Now before the Court is Mattel’s Motion for Summary Judgment on Preemption. Mattel’s Hot Wheels Ultimate Police Chase set contained a warning on the side of the toy box, which stated: ‘WARNING: CHOKING PIAZARDSmall parts. Not for children under § years.” It is undisputed that the policeman figurine is subject to government regulation as a “small part.” See 16 C.F.R. §§ 1500.19, 1501.4. Since the policeman qualifies as a small part, the Ultimate Police Chase set cannot be marketed to children under the age of three because the presence of the small part presents an unreasonable choking hazard. See 16 U.S.C. 1500.18(9). Additionally, while the Consumer Product Safety Commission allows toys with small parts to be marketed to children between the ages of three and six, it requires that manufacturers include a warning label on the outside of the toy box identical to the warning label set forth in 16 C.F.R. § 1500.19(b)(1). Mattel complied with 16 C.F.R. § 1500.19 by including the above warning.
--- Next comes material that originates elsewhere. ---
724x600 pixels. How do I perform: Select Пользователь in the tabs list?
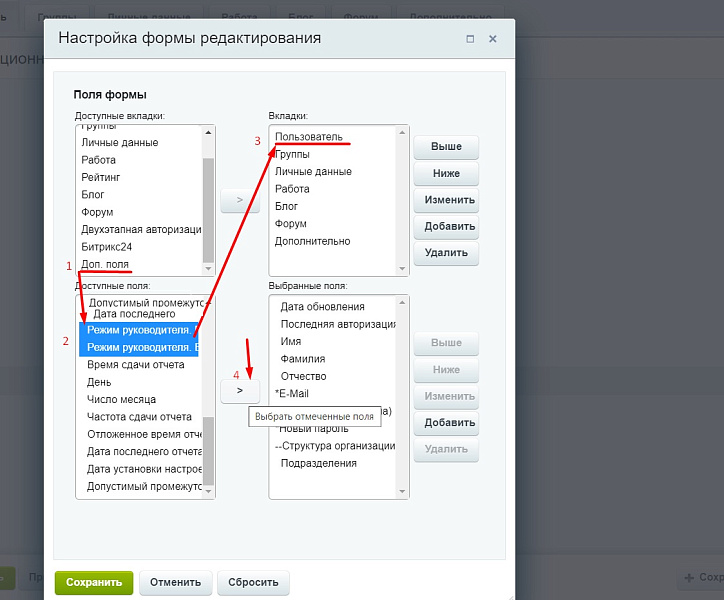tap(309, 137)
Mattel’s Motion centers around the preemption provision relating to the particular warning at issue, which states:

Preemption. Section 101(e) of the Child Safety Protection Act of 1994 prohibits any state or political subdivision of a state from enacting or enforcing any requirement relating to cautionary labeling addressing small parts hazards or choking hazards associated with any toy, game, marble, small ball, or balloon intended or suitable for use by children unless the state or local requirement is identical to a requirement established by section 24 of the FHSA or by 16 CFR 1500.19.
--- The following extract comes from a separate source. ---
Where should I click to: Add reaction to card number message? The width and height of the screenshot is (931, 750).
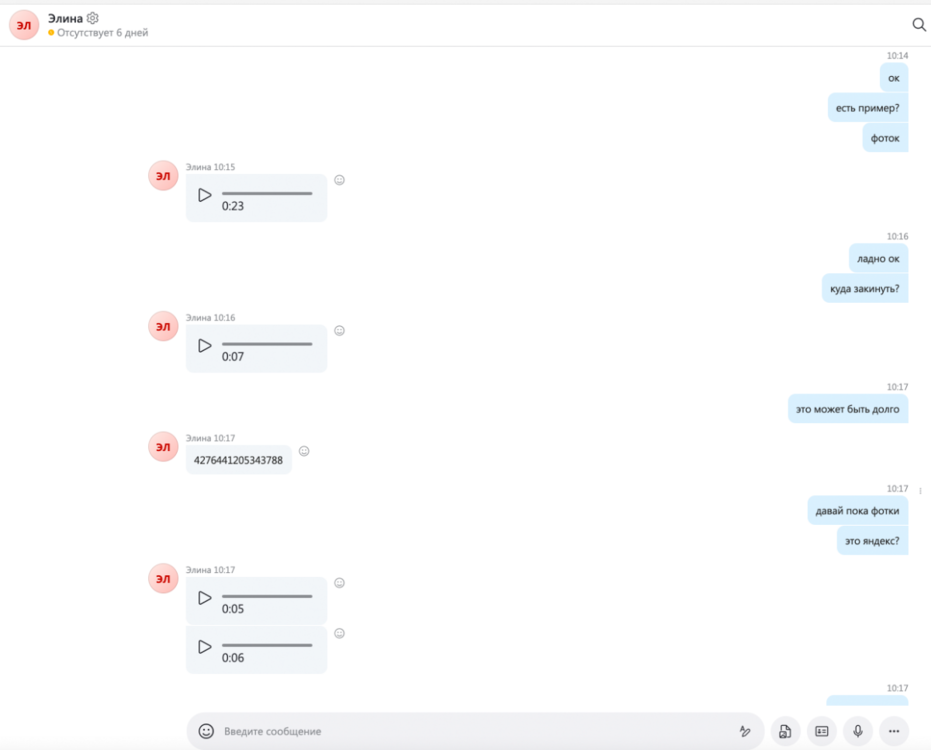304,451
16 C.F.R. § 1500.19(h). Mattel argues that since it complied with 16 C.F.R. § 1500.19 by adding the required warning to the Ultimate Police Chase set toy box, all of Plaintiffs’ claims must fail because any imposition of liability will necessarily be predicated upon a failure to adequately warn Plaintiffs. Mattel contends that since all of Plaintiffs’ claims are essentially based upon a failure to adequately warn, Plaintiffs’ claims require a trier of fact to find that a warning not “identical to a requirement” under 16 C.F.R. § 1500.19 was required to prevent John Jr.’s injuries; thus, Plaintiffs’ claims are preempted because it requires a state’s enforcement of cautionary labeling contrary to the requirements of 16 C.F.R. § 1500.19. Plaintiffs counter that the preemption provision only preempts state warning re *643 quirements, not state common-law damages actions. Additionally, even assuming arguendo that Plaintiffs’ warning and marketing claims are preempted, Plaintiffs contend that their claims for defective design, negligence, breach of implied warranty, and bystander recovery clearly fall outside of the preemption provision. With the relevant facts and Parties’ arguments in mind, the Court now turns to its substantive analysis.

SUMMARY JUDGMENT STANDARD

Summary judgment is appropriate if no genuine issue of material fact exists and the moving party is entitled to judgment as a matter of law. See Fed.R.Civ.P. 56(c); see also Celotex Corp. v. Catrett, 477 U.S. 317, 323, 106 S.Ct. 2548, 2552-53, 91 L.Ed.2d 265 (1986). When one party moves for summary judgment, the non-moving party must set forth specific facts showing that there is a genuine issue for trial. See Anderson v. Liberty Lobby, Inc., 477 U.S. 242, 250, 106 S.Ct. 2505, 2510, 91 L.Ed.2d 202 (1986). Issues of material fact are “genuine” only if they require resolution by a trier of fact. See id. at 248, 106 S.Ct. at 2510. The mere existence of some alleged factual dispute between the parties will not defeat an otherwise properly supported motion for summary judgment. Only disputes over facts that might affect the outcome of the lawsuit under governing law will preclude the entry of summary judgment. See id. at 247-48, 106 S.Ct. at 2510. Nevertheless, if the evidence is such that a reasonable fact-finder could find in favor of the nonmoving party, summary judgment should not be granted. See id.; see also Matsushita Elec. Indus. Co. v. Zenith Radio Corp., 475 U.S. 574, 587, 106 S.Ct. 1348, 1356, 89 L.Ed.2d 538 (1986); Dixon v. State Farm Fire & Cas. Co., 799 F.Supp. 691 (S.D.Tex.1992) (noting that summary judgment is inappropriate if the evidence could lead to different factual findings and conclusions). Determining credibility, weighing evidence, and drawing reasonable inferences are left to the trier of fact. See Anderson, 477 U.S. at 255, 106 S.Ct. at 2513.

PREEMPTION ANALYSIS

The Supremacy Clause is the basis for preemption of state laws that conflict with federal law. U.S. Const, art. VI, cl. 2 (“This Constitution, and the Laws of the United States which shall be made in Pursuance thereof; ... shall be the supreme Law of the Land; ... any Thing in the Constitution or Laws of any State to the Contrary notwithstanding.”).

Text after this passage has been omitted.